#### TASK PROMPT
Your answer should be the records below, written out exactly.

--- RECORDS TO PROCESS Enclosed Below ---

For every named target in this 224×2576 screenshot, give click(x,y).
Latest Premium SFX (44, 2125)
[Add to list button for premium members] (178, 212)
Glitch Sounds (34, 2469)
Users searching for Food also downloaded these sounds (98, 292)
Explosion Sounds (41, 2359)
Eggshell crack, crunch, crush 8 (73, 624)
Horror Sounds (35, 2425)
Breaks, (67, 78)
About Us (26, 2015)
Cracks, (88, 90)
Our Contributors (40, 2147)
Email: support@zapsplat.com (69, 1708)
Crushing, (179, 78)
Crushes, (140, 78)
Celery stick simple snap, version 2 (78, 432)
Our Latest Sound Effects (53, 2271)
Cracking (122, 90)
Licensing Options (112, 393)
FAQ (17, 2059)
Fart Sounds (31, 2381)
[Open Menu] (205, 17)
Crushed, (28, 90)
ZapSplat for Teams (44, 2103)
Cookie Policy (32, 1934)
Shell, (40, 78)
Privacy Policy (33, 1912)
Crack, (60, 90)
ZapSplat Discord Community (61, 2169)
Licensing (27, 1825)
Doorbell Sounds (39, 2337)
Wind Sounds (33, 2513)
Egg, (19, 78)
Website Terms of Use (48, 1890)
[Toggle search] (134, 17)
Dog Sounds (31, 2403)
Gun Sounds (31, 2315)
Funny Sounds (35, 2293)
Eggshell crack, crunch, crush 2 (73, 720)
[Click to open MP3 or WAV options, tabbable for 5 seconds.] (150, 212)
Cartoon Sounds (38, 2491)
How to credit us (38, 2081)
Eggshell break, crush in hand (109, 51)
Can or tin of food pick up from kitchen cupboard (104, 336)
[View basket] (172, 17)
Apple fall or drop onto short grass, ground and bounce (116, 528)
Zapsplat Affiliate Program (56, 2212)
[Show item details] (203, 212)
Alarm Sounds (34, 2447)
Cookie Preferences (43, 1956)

--- End of Enclosed RECORDS TO PROCESS ---

#### ANSWER TO THIS PROBLEM
For every named target in this 224×2576 screenshot, give click(x,y).
Latest Premium SFX (44, 2125)
[Add to list button for premium members] (178, 212)
Glitch Sounds (34, 2469)
Users searching for Food also downloaded these sounds (98, 292)
Explosion Sounds (41, 2359)
Eggshell crack, crunch, crush 8 (73, 624)
Horror Sounds (35, 2425)
Breaks, (67, 78)
About Us (26, 2015)
Cracks, (88, 90)
Our Contributors (40, 2147)
Email: support@zapsplat.com (69, 1708)
Crushing, (179, 78)
Crushes, (140, 78)
Celery stick simple snap, version 2 (78, 432)
Our Latest Sound Effects (53, 2271)
Cracking (122, 90)
Licensing Options (112, 393)
FAQ (17, 2059)
Fart Sounds (31, 2381)
[Open Menu] (205, 17)
Crushed, (28, 90)
ZapSplat for Teams (44, 2103)
Cookie Policy (32, 1934)
Shell, (40, 78)
Privacy Policy (33, 1912)
Crack, (60, 90)
ZapSplat Discord Community (61, 2169)
Licensing (27, 1825)
Doorbell Sounds (39, 2337)
Wind Sounds (33, 2513)
Egg, (19, 78)
Website Terms of Use (48, 1890)
[Toggle search] (134, 17)
Dog Sounds (31, 2403)
Gun Sounds (31, 2315)
Funny Sounds (35, 2293)
Eggshell crack, crunch, crush 2 (73, 720)
[Click to open MP3 or WAV options, tabbable for 5 seconds.] (150, 212)
Cartoon Sounds (38, 2491)
How to credit us (38, 2081)
Eggshell break, crush in hand (109, 51)
Can or tin of food pick up from kitchen cupboard (104, 336)
[View basket] (172, 17)
Apple fall or drop onto short grass, ground and bounce (116, 528)
Zapsplat Affiliate Program (56, 2212)
[Show item details] (203, 212)
Alarm Sounds (34, 2447)
Cookie Preferences (43, 1956)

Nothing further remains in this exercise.